■ BRIEF
Please repeat exactly, and only, the lines from the one containing "Given: Choose the green US column header" through the end of the records below, with no pictures.

■ DATA

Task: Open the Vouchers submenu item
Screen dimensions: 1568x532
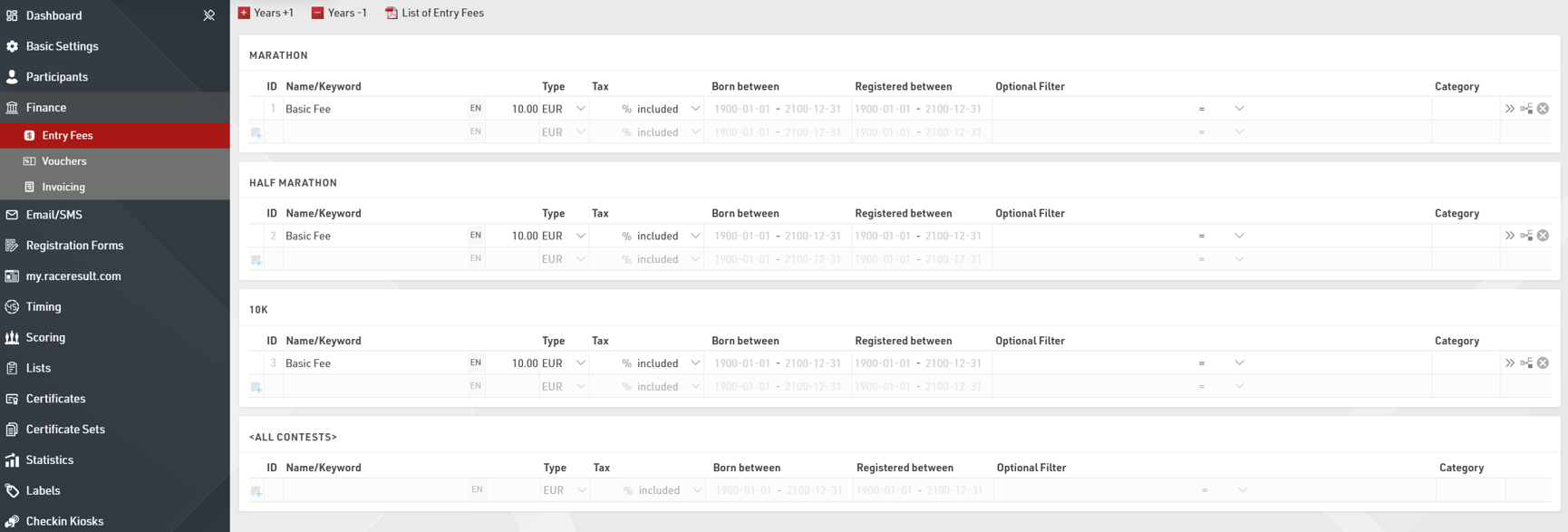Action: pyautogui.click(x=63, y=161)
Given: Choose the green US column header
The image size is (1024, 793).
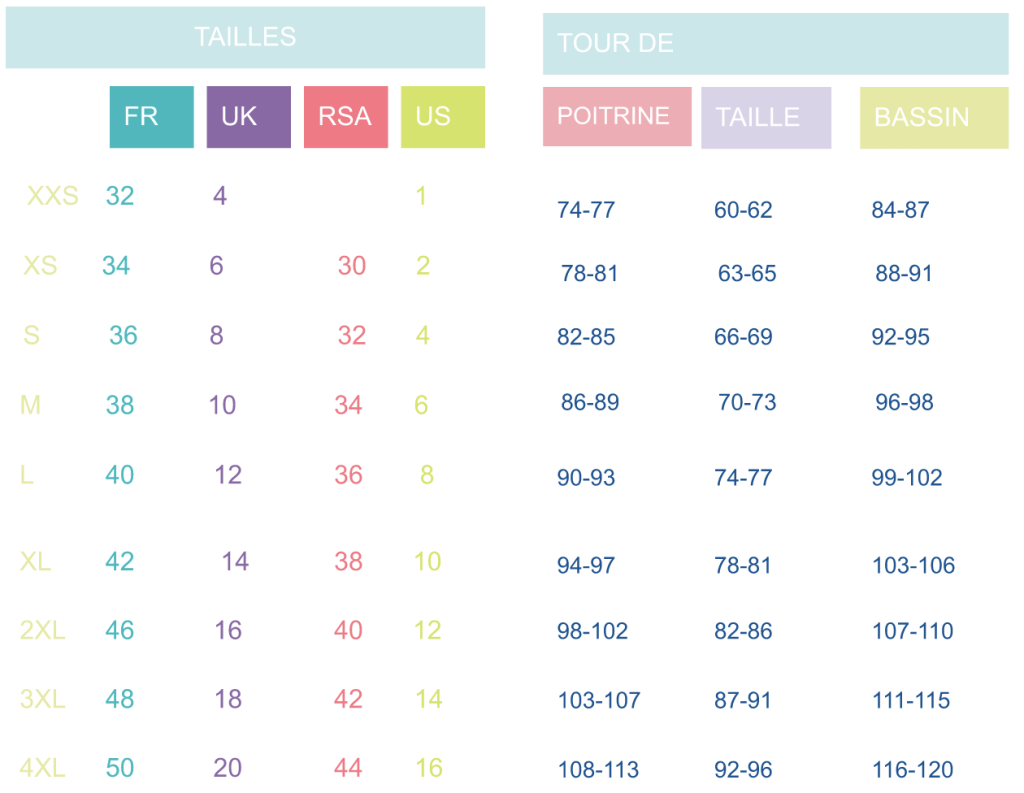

■ ANSWER BELOW
Given: Choose the green US column header
The image size is (1024, 793).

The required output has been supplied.